[PATCH v4 1/6] drm/i915: Add support for moving fence waiting
Matthew Auld
matthew.auld at intel.com
Thu Nov 18 14:12:28 UTC 2021
On 18/11/2021 13:02, Thomas Hellström wrote:
> From: Maarten Lankhorst <maarten.lankhorst at linux.intel.com>
>
> For now, we will only allow async migration when TTM is used,
> so the paths we care about are related to TTM.
>
> The mmap path is handled by having the fence in ttm_bo->moving,
> when pinning, the binding only becomes available after the moving
> fence is signaled, and pinning a cpu map will only work after
> the moving fence signals.
>
> This should close all holes where userspace can read a buffer
> before it's fully migrated.
>
> v2:
> - Fix a couple of SPARSE warnings
> v3:
> - Fix a NULL pointer dereference
> v4:
> - Ditch the moving fence waiting for i915_vma_pin_iomap() and
> replace with a verification that the vma is already bound.
> (Matthew Auld)
> - Squash with a previous patch introducing moving fence waiting and
> accessing interfaces (Matthew Auld)
> - Rename to indicated that we also add support for sync waiting.
>
> Co-developed-by: Thomas Hellström <thomas.hellstrom at linux.intel.com>
> Signed-off-by: Thomas Hellström <thomas.hellstrom at linux.intel.com>
> Signed-off-by: Maarten Lankhorst <maarten.lankhorst at linux.intel.com>
> ---
> drivers/gpu/drm/i915/gem/i915_gem_object.c | 52 ++++++++++++++++++++++
> drivers/gpu/drm/i915/gem/i915_gem_object.h | 6 +++
> drivers/gpu/drm/i915/gem/i915_gem_pages.c | 6 +++
> drivers/gpu/drm/i915/i915_vma.c | 36 ++++++++++++++-
> 4 files changed, 99 insertions(+), 1 deletion(-)
>
> diff --git a/drivers/gpu/drm/i915/gem/i915_gem_object.c b/drivers/gpu/drm/i915/gem/i915_gem_object.c
> index 591ee3cb7275..7b7d9415c9cb 100644
> --- a/drivers/gpu/drm/i915/gem/i915_gem_object.c
> +++ b/drivers/gpu/drm/i915/gem/i915_gem_object.c
> @@ -33,6 +33,7 @@
> #include "i915_gem_object.h"
> #include "i915_memcpy.h"
> #include "i915_trace.h"
> +#include "i915_gem_ttm.h"
Nit: Ordering.
>
> static struct kmem_cache *slab_objects;
>
> @@ -726,6 +727,57 @@ static const struct drm_gem_object_funcs i915_gem_object_funcs = {
> .export = i915_gem_prime_export,
> };
>
> +/**
> + * i915_gem_object_get_moving_fence - Get the object's moving fence if any
> + * @obj: The object whose moving fence to get.
> + *
> + * A non-signaled moving fence means that there is an async operation
> + * pending on the object that needs to be waited on before setting up
> + * any GPU- or CPU PTEs to the object's pages.
> + *
> + * Return: A refcounted pointer to the object's moving fence if any,
> + * NULL otherwise.
> + */
> +struct dma_fence *
> +i915_gem_object_get_moving_fence(struct drm_i915_gem_object *obj)
> +{
> + return dma_fence_get(i915_gem_to_ttm(obj)->moving);
> +}
> +
> +/**
> + * i915_gem_object_wait_moving_fence - Wait for the object's moving fence if any
> + * @obj: The object whose moving fence to wait for.

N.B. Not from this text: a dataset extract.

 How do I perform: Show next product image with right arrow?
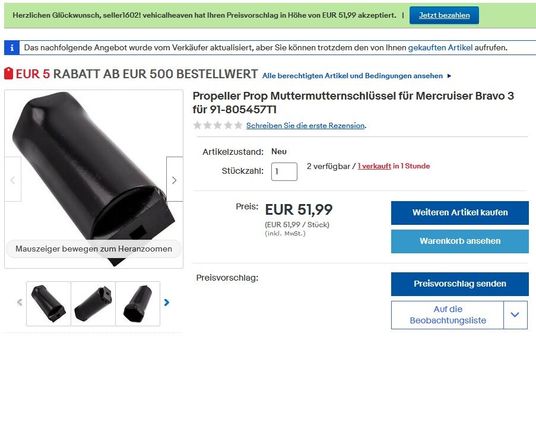coord(174,179)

> + * @intr: Whether to wait interruptible.
> + *
> + * If the moving fence signaled without an error, it is detached from the
> + * object and put.
> + *
> + * Return: 0 if successful, -ERESTARTSYS if the wait was interrupted,
> + * negative error code if the async operation represented by the
> + * moving fence failed.
> + */
> +int i915_gem_object_wait_moving_fence(struct drm_i915_gem_object *obj,
> + bool intr)
> +{
> + struct dma_fence *fence = i915_gem_to_ttm(obj)->moving;
> + int ret;
> +
> + assert_object_held(obj);
> + if (!fence)
> + return 0;
> +
> + ret = dma_fence_wait(fence, intr);
> + if (ret)
> + return ret;
> +
> + if (fence->error)
> + return fence->error;
> +
> + i915_gem_to_ttm(obj)->moving = NULL;
> + dma_fence_put(fence);
> + return 0;
> +}
> +
> #if IS_ENABLED(CONFIG_DRM_I915_SELFTEST)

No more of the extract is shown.